Concerns were raised by employees of the NZTA about having to work with Ms Byrne again. The NZTA requested that Opus remove her from the Project but would not give reasons. The NZTA’s employees told Opus that Ms Byrne’s employment with the NZTA had involved an employment law related matter and a confidential settlement. Opus was concerned about losing the Project’s work, so informed Ms Byrne that she was no longer required. The Opus Business Manager told her: “you must have done something really bad for NZTA to request this.”
The Employment Court found that the non-disparagement clause only applied to the employment circumstances which had existed up to the point of resignation. Nonetheless, the Court held that the requests to remove Ms Byrne were disparaging and did amount to a breach of the Record of Settlement. The Court reached this finding due to the following factors:
- The NZTA did not provide any reasons why Ms Byrne should be removed;
- This confused Opus as Ms Byrne had no performance or conduct issues;
- After speaking to the employees, Opus inevitably reached the conclusion that the “employment law matter” was the reason for the removal request and must have been serious.
The NZTA argued it could request Ms Byrne’s removal on health and safety grounds, and that the Record of Settlement could not prevent either party from meeting their Health and Safety at Work Act (HSWA) obligations. However, the removal requests were not framed in health and safety terms, and if the requests were health and safety related then the NZTA had an obligation to consult, co-operate with, and co-ordinate activities with Opus. In this scenario the Employment Court said this would have required a “constructive dialogue” about Ms Byrne. The Court was not convinced any issues under the HSWA justified the disparaging statements that breached the Record of Settlement.
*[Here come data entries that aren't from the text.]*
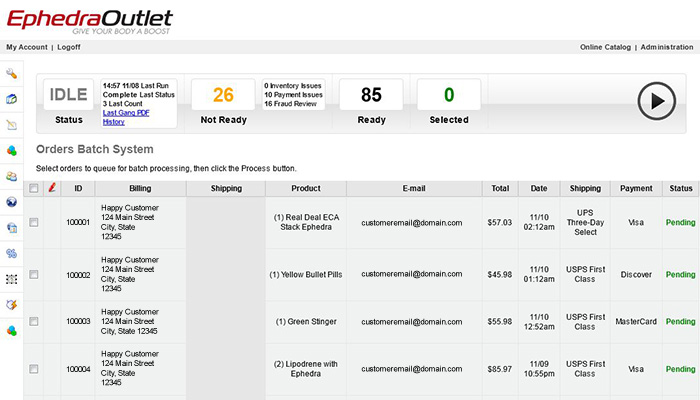Click the notepad with pencil sidebar icon
Image resolution: width=700 pixels, height=400 pixels.
point(11,125)
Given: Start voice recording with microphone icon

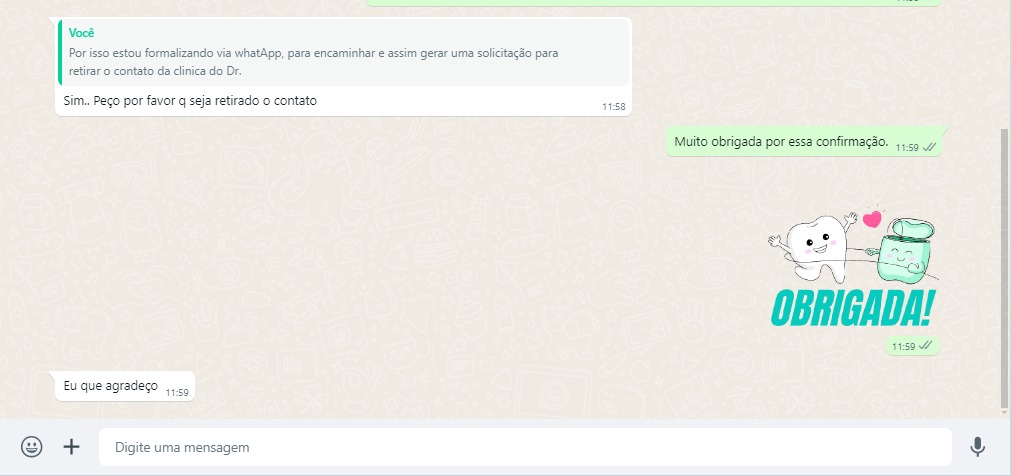Looking at the screenshot, I should [x=978, y=447].
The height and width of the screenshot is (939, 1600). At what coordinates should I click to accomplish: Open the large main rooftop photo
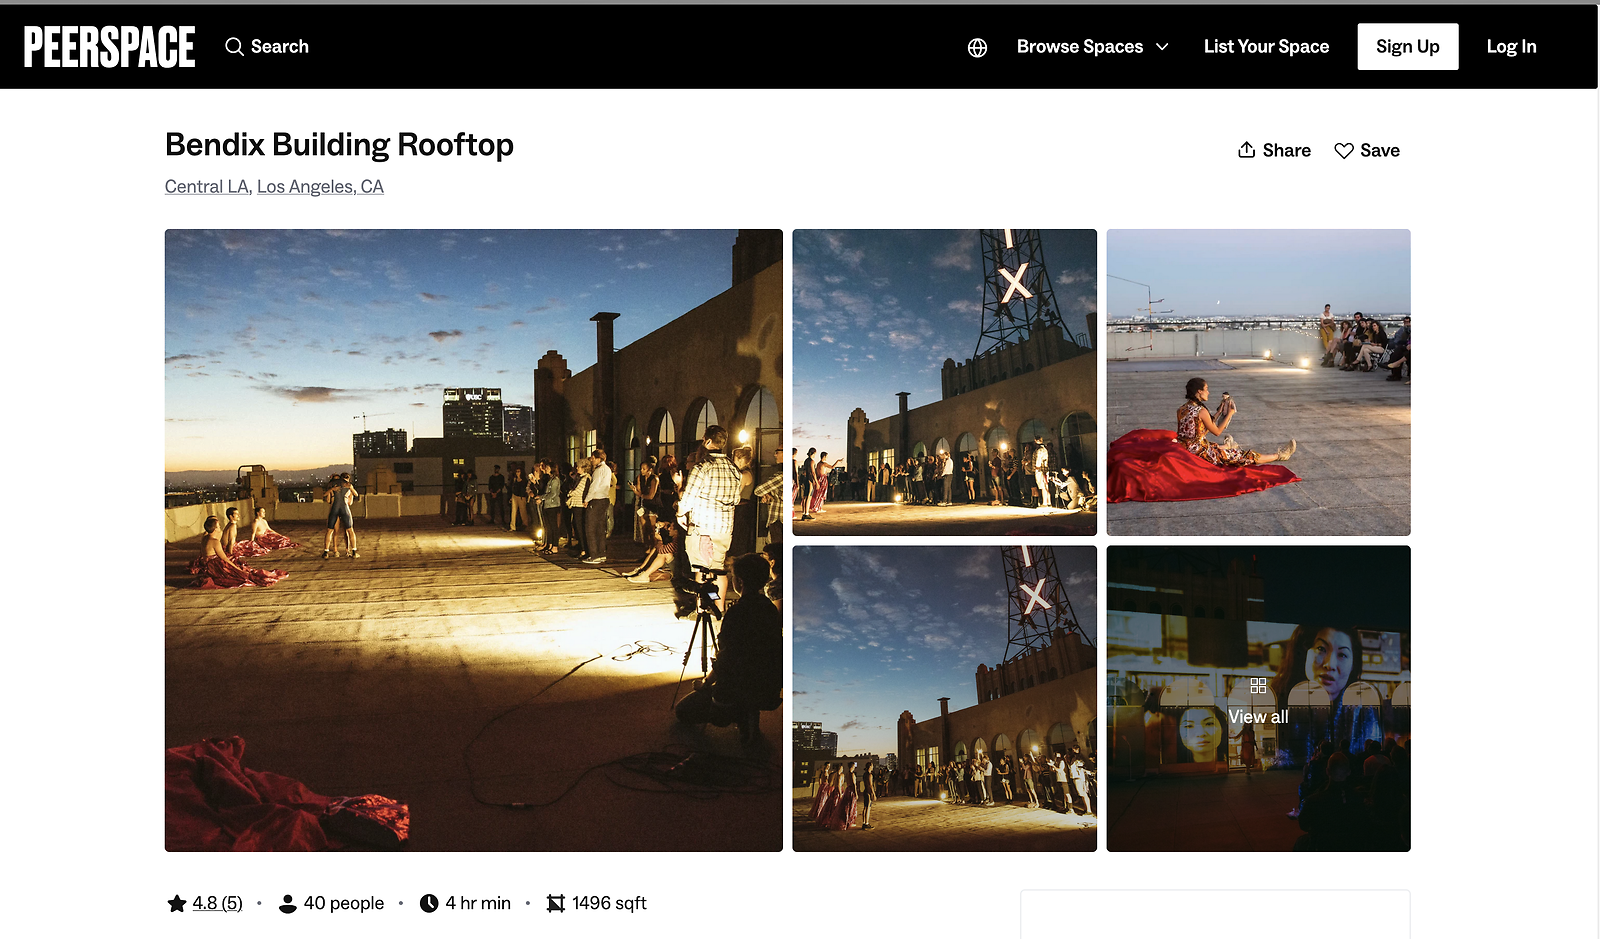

The Court made a declaration that the NZTA had breached the Record of Settlement and made an order requiring the NZTA to comply with it. However, it did not order a penalty, finding that the equities of the situation were satisfied by the declaration and compliance order.
Employers should always be mindful of the obligations owed to ex-employees under a Record of Settlement. This is especially so when continuing to interact with that ex-employee, which could occur if the industry is small. In this case, the fact that the NZTA’s employees were aware of the Record of Settlement and were able to inform the Opus managers of its existence contributed to the NZTA’s breach. When negotiating and entering a Record of Settlement employers should keep the number of people aware to the bare minimum. They should also ensure that those employees who are aware of the settlement are also made aware of any confidentiality and non-disparagement obligations that may apply to them or to the employer generally.